Grimaldi sostiene que la desconfianza generalizada que hoy se observa sólo sería superable, en primer lugar, “…compartiendo una meta común. Es decir, que todos fuéramos servidores de un mismo ideal… El fundamento de la confianza sería, por tanto, la comunión en el mismo afán, en el mismo ideal”, y en segundo lugar “…a través de la simple solidaridad de intereses… Lo que fundamenta la confianza es la reciprocidad de los compromisos, la comunidad de los intereses y, por ello, la comunidad de los criterios y de los juicios”.

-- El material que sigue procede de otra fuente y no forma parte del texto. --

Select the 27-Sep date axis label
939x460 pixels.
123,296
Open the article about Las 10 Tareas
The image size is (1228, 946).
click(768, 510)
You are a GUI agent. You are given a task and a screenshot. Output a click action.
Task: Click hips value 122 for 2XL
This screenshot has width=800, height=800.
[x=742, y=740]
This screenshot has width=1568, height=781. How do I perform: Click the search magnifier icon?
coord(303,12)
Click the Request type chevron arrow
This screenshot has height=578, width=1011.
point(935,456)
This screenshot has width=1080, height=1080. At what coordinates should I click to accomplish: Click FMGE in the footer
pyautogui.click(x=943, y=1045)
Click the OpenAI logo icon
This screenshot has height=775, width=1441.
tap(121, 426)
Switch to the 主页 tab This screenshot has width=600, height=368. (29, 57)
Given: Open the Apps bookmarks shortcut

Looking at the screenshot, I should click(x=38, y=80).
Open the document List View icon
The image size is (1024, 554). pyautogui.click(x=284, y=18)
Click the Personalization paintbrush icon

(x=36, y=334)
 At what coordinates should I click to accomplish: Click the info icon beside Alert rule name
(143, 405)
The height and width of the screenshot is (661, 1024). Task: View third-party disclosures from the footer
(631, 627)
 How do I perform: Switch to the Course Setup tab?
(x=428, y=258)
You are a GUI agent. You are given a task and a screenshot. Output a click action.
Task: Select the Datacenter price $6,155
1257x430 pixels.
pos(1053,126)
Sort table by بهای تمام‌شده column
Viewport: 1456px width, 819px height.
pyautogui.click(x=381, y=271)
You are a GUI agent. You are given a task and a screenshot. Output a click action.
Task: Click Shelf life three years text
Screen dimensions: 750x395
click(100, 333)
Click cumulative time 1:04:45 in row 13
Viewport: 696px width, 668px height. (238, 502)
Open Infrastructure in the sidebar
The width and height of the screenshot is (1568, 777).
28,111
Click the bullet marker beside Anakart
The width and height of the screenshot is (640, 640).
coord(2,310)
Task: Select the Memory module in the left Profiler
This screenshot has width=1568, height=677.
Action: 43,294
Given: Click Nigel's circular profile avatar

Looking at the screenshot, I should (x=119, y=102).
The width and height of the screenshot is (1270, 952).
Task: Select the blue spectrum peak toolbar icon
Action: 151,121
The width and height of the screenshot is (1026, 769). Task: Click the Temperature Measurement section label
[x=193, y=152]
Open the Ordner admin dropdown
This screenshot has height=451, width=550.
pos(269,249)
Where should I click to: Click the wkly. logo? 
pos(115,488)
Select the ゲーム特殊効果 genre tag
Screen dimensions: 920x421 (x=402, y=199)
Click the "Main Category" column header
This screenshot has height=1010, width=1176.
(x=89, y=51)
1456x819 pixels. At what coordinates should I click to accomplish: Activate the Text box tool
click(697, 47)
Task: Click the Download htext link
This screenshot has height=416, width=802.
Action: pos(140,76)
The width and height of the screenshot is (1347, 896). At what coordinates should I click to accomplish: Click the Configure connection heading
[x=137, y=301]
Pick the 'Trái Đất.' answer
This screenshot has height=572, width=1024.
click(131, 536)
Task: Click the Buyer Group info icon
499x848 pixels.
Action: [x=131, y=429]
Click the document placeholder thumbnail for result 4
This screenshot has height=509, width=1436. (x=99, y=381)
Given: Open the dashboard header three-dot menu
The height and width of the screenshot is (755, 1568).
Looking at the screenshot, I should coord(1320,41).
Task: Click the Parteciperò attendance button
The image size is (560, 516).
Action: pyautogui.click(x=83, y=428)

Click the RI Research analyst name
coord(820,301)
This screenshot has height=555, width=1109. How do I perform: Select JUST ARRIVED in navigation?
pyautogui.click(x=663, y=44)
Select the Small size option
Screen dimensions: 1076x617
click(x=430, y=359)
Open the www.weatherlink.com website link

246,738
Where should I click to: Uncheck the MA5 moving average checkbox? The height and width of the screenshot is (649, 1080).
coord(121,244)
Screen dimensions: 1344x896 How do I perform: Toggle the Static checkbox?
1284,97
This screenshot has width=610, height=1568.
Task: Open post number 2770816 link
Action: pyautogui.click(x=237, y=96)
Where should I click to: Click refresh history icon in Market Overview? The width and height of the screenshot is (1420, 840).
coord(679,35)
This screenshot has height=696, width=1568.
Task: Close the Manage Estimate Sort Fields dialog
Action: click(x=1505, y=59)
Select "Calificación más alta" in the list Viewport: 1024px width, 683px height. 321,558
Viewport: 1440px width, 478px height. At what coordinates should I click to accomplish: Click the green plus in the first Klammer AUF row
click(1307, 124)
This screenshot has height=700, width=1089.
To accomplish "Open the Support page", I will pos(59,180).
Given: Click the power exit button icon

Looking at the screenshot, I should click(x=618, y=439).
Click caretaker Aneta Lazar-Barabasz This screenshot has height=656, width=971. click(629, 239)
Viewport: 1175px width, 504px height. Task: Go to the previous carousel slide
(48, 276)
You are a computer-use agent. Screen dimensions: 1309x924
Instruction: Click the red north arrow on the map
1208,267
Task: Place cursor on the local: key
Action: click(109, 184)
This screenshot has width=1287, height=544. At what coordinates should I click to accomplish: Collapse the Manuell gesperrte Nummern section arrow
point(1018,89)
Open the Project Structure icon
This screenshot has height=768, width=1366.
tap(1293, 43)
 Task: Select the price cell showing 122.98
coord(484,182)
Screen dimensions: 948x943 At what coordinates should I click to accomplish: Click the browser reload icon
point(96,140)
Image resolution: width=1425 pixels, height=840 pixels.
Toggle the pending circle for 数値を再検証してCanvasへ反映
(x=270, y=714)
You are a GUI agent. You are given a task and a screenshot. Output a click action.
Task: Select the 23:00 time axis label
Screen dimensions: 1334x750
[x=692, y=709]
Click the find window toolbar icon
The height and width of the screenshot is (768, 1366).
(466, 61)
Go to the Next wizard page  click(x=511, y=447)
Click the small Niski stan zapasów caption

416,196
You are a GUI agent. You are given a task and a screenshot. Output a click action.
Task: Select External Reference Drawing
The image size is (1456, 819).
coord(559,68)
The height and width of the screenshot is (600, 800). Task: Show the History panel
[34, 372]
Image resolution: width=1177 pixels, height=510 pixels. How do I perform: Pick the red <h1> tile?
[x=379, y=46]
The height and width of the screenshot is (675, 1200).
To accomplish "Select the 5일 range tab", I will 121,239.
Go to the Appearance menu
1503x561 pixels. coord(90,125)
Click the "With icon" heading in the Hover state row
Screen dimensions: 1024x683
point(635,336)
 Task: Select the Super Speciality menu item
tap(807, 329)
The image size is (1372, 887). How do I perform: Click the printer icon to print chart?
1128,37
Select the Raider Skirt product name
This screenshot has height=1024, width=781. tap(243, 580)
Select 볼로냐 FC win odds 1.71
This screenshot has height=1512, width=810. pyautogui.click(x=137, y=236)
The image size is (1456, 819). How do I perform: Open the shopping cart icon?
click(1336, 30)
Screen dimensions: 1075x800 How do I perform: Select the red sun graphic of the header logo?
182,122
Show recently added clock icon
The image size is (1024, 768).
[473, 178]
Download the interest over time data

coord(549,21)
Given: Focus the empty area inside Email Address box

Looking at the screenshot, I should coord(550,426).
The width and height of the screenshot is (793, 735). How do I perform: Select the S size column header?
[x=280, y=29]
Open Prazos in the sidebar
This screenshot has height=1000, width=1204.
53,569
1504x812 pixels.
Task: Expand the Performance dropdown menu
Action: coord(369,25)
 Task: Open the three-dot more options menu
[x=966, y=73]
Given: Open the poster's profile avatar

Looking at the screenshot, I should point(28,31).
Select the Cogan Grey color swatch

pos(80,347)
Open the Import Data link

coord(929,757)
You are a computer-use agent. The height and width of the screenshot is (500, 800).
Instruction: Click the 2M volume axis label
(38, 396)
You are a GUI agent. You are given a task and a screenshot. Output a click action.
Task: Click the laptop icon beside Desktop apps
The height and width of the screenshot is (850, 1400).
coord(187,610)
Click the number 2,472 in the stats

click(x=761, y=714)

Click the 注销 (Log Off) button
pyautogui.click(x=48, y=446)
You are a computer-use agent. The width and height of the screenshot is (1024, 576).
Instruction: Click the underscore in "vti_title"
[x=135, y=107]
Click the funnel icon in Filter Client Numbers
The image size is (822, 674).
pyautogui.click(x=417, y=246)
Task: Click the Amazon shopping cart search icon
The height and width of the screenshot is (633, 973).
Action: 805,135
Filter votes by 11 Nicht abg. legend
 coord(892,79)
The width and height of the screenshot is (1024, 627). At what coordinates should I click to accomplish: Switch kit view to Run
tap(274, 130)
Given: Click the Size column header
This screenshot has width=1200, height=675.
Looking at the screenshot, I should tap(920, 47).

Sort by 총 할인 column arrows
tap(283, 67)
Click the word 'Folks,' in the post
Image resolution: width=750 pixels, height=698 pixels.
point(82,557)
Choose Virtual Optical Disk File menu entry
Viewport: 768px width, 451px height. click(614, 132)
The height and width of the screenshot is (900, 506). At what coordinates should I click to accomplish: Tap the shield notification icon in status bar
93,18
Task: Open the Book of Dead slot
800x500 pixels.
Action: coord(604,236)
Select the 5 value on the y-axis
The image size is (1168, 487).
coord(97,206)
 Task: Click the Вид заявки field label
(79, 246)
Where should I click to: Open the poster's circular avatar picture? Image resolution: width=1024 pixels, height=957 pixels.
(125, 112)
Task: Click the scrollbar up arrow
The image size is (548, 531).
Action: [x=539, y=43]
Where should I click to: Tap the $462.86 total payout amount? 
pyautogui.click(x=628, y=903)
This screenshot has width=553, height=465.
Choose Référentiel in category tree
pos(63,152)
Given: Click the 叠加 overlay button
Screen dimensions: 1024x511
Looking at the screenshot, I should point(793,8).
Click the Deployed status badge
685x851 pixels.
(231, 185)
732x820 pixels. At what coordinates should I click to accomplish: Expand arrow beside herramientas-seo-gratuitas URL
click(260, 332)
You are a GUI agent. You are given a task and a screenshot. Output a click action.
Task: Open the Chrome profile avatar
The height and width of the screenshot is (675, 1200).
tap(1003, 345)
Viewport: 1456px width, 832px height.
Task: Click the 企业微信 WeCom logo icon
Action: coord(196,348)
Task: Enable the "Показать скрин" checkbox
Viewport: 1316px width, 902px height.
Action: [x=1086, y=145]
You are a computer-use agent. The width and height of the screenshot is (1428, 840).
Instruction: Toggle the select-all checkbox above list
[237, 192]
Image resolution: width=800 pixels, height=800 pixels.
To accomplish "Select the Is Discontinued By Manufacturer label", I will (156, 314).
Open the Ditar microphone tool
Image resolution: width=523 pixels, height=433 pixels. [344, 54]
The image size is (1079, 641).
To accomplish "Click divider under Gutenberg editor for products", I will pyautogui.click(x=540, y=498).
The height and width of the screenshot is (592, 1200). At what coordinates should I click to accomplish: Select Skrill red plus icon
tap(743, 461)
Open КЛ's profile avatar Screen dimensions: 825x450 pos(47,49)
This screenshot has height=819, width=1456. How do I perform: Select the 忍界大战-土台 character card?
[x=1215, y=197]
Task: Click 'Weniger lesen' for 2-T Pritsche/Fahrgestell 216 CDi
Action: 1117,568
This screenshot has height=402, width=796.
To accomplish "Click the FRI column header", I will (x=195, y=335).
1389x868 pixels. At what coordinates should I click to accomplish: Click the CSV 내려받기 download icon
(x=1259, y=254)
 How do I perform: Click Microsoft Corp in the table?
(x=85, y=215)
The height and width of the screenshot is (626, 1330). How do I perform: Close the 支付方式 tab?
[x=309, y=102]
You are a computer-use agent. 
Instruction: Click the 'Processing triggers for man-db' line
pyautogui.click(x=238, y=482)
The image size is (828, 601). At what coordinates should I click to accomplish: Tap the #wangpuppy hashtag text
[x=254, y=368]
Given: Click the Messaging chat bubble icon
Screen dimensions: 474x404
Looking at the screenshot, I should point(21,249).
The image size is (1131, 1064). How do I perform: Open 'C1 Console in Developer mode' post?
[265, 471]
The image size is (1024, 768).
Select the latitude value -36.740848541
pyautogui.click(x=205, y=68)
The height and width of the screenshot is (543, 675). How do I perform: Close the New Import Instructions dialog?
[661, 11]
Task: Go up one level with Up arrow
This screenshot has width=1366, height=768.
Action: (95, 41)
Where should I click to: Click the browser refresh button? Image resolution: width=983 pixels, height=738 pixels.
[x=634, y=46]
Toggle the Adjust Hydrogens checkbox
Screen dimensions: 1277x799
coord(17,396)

Por último, se puede destacar también como relevante la idea de que “entre la confianza personal y la confianza en las instituciones se debe hablar todavía de la confianza que posibilita la interacción intrasistémica, la confianza entre empresarios y participantes en el mercado, pero sobre todo de la confianza que es imprescindible para el funcionamiento exitoso de una empresa”.
Se ha insistido mucho en que el gobierno ha sembrado la desconfianza social, por lo que las inversiones de los empresarios en 2019 bajaron 4% y en 2020 apenas se estima mejore un 1%, confianza que es indispensable para que los empresarios se animen a invertir. Pero -como señala Grimaldi-, tanto empresarios como sociedad compartimos una meta común, México, en la que los empresarios pueden también poner de su parte para sembrar confianza -no por el gobierno, por el futuro del país, para que la salud social necesaria para convivir en el capitalismo, que menciona Pérez Adán permita una sociedad ya no quizá de confianza -término demasiado ambicioso, dados los términos de polarización social que vive el país-, pero sí de convivencia más pacífica. Es parte del deber de justicia distributiva que le deben al resto de la sociedad, aunque el gobierno con frecuencia no la merezca.